Shortly after the Nation ran its editorial, reader Bruce Bartlett of wrote a letter to the editor :

In the opening sentence of your November 3 lead editorial, you quoted Richard Nixon as saying, "We are all Keynesians now." In fact, it was economist Milton Friedman who said that. His exact words were, "In one sense, we are all Keynesians now; in another, nobody is any longer a Keynesian" (Time magazine, February 4, 1966). What Nixon said in 1971 was slightly different. Following an interview with Howard K. Smith of ABC, Nixon said, "I am now a Keynesian in economics" (New York Times, January 4, 1971).

Mr Bartlett is correct. In the December 31, 1965 issue, Time magazine reported:

Though Keynes is the figure who looms largest in these recent changes, modern-day economists have naturally expanded and added to his theories, giving birth to a form of neo-Keynesianism. Because he was a creature of his times, Keynes was primarily interested in pulling a Depression-ridden world up to some form of prosperity and stability; today’s economists are more concerned about making an already prospering economy grow still further. As Keynes might have put it: Keynesianism + the theory of growth = The New Economics. Says Gardner Ackley, chairman of the Council of Economic Advisers: "The new economics is based on Keynes. The fiscal revolution stems from him." Adds the University of Chicago’s Milton Friedman, the nation’s leading conservative economist, who was Presidential Candidate Barry Goldwater’s adviser on economics: "We are all Keynesians now."

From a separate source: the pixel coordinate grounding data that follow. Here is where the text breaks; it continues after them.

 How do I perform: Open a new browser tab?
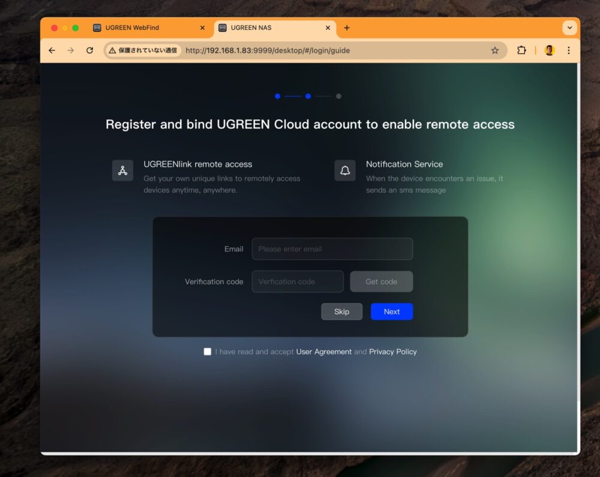pos(347,28)

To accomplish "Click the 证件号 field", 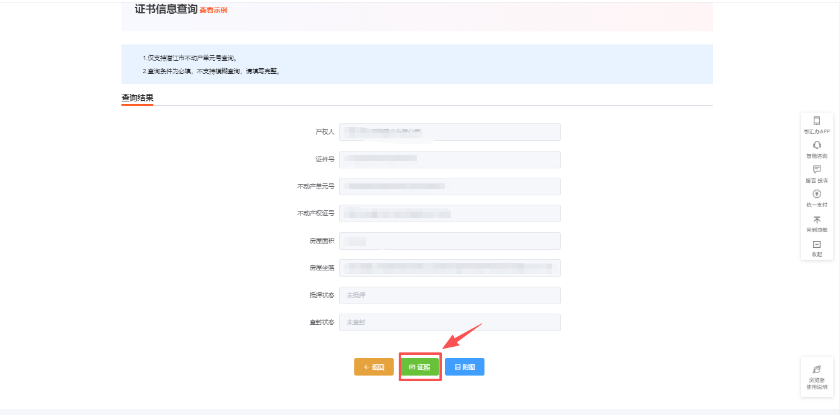I will 449,160.
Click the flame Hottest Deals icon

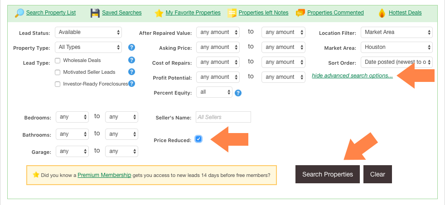382,13
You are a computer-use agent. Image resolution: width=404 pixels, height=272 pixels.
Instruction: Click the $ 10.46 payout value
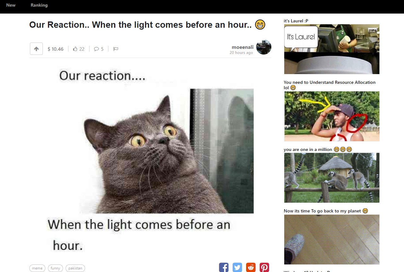pyautogui.click(x=55, y=49)
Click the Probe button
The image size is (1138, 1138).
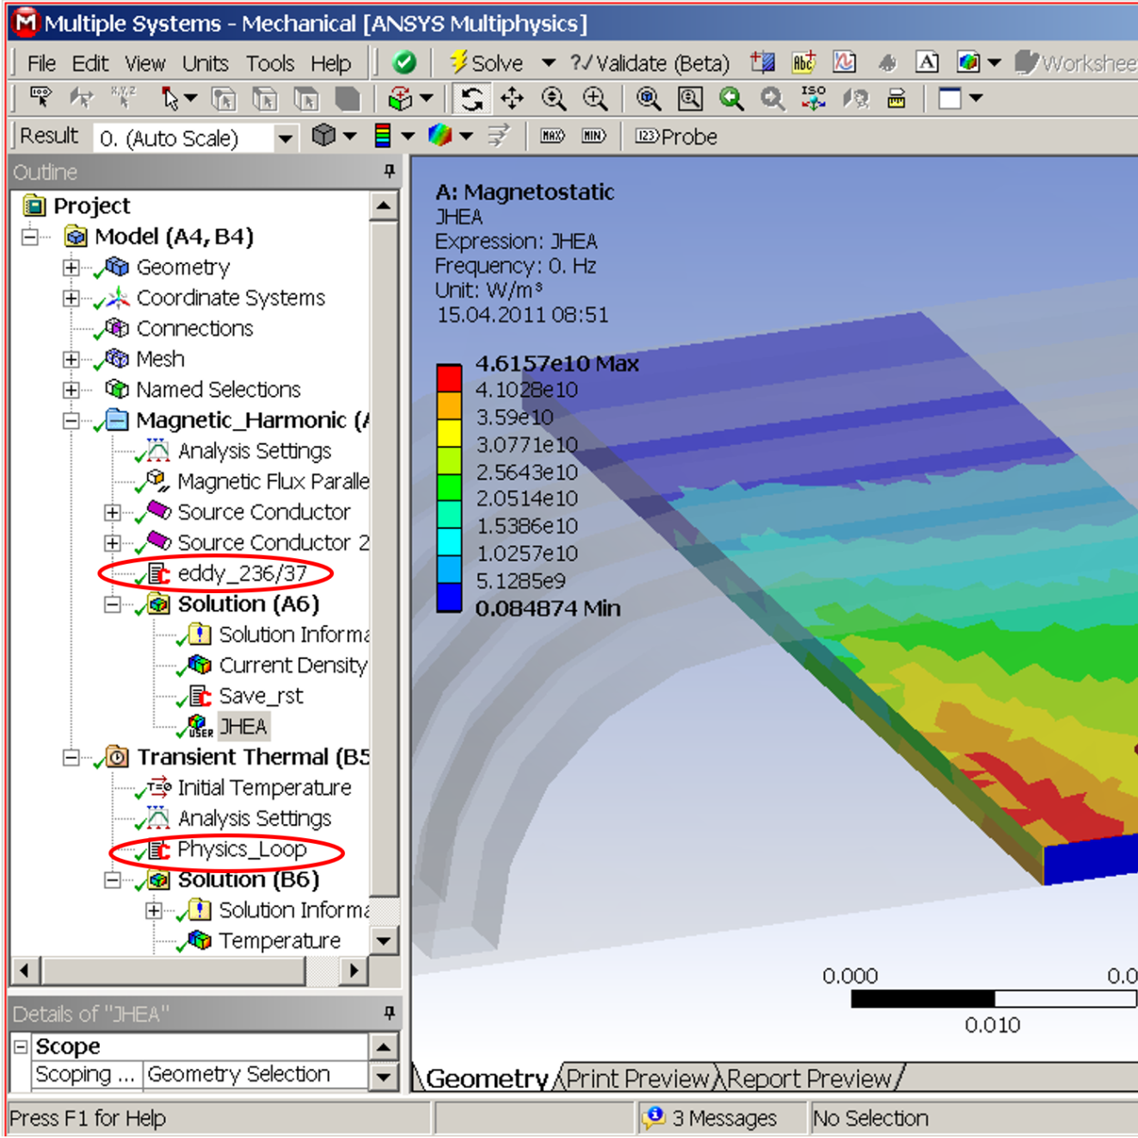coord(676,137)
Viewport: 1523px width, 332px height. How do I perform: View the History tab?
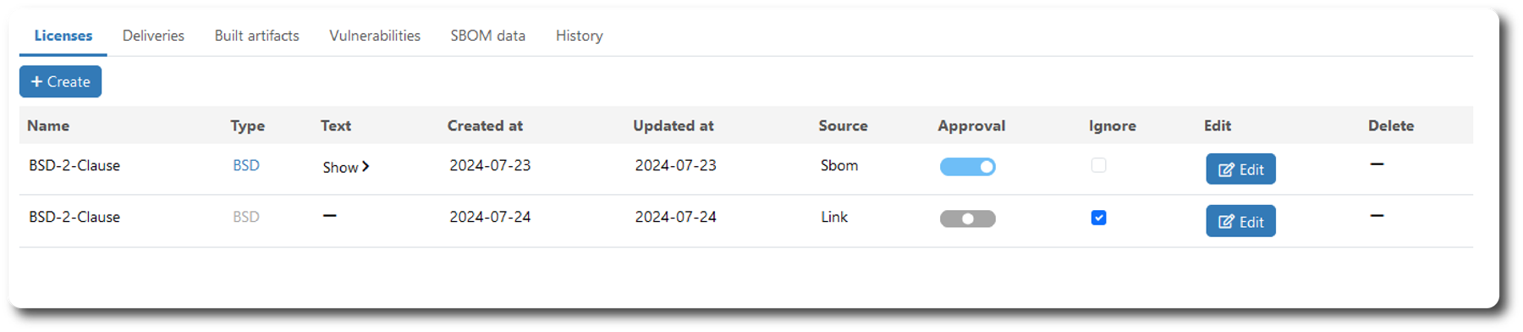click(580, 36)
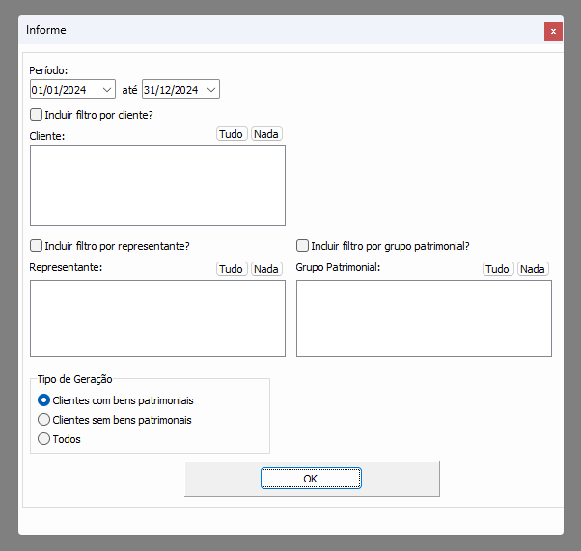581x551 pixels.
Task: Open the end date dropdown calendar
Action: click(211, 90)
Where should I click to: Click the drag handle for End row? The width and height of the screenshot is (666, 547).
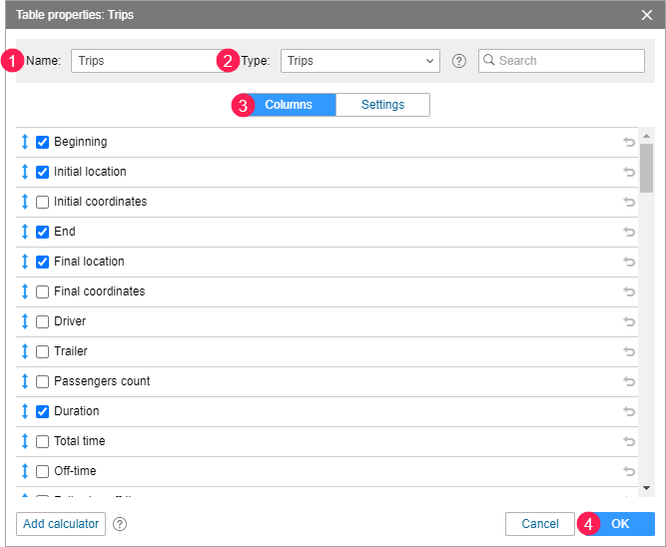coord(25,232)
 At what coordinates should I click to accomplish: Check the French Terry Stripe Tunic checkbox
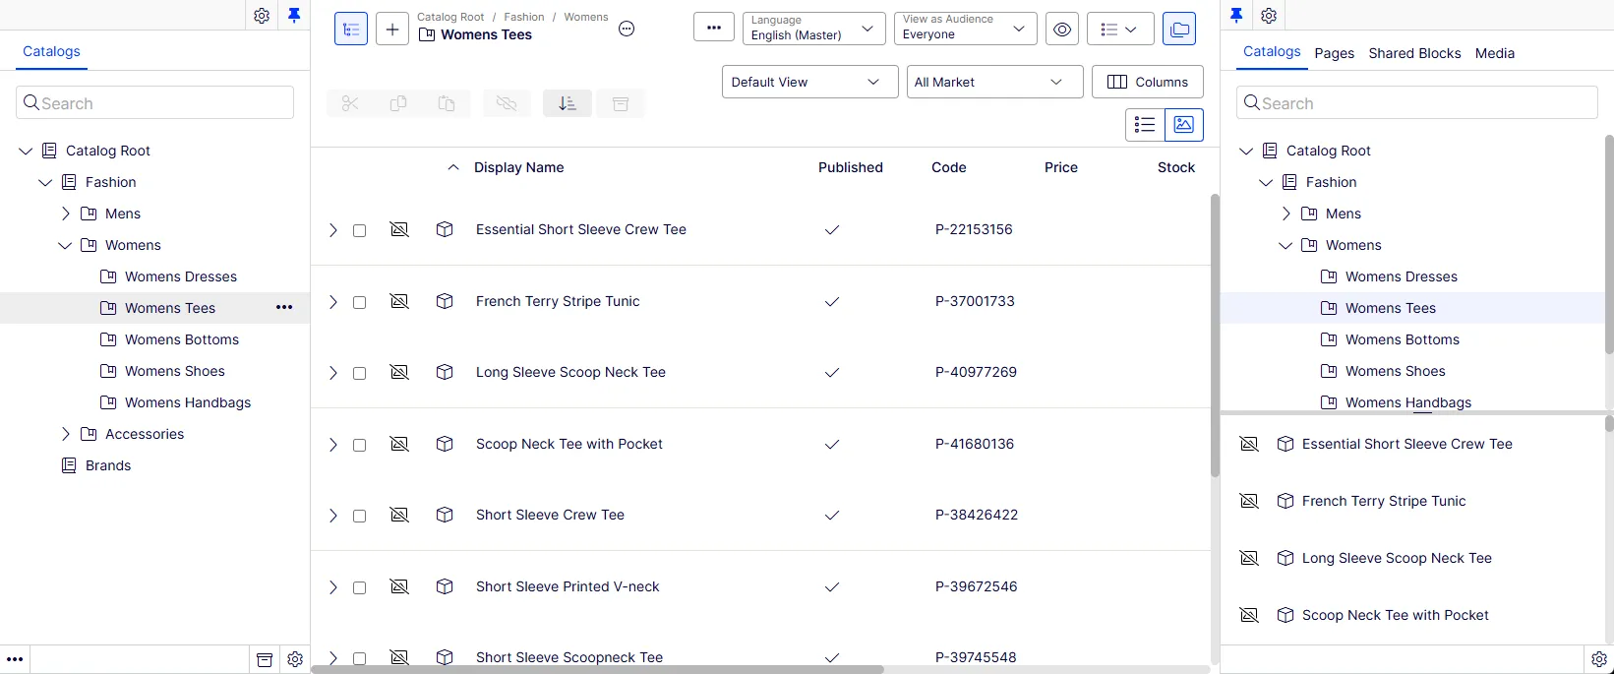coord(360,302)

Naturally Milton Friedman couldn’t let a quote like that stand. So in the 4 February issue Time carried this letter:

Sir: You quote me 1 as saying: "We are all Keynesians now." The quotation is correct, but taken out of context. As best I can recall it, the context was: "In one sense, we are all Keynesians now; in another, nobody is any longer a Keynesian." The second half is at least as important as the first.

MILTON FRIEDMAN

The University of Chicago

This is one of those times when a Wikipedia entry is more accurate than what appears in newspapers. I found all these links through the entry on "We are all Keynesians now." You can also find the same information in Milton and Rose Friedman’s book Two Lucky People.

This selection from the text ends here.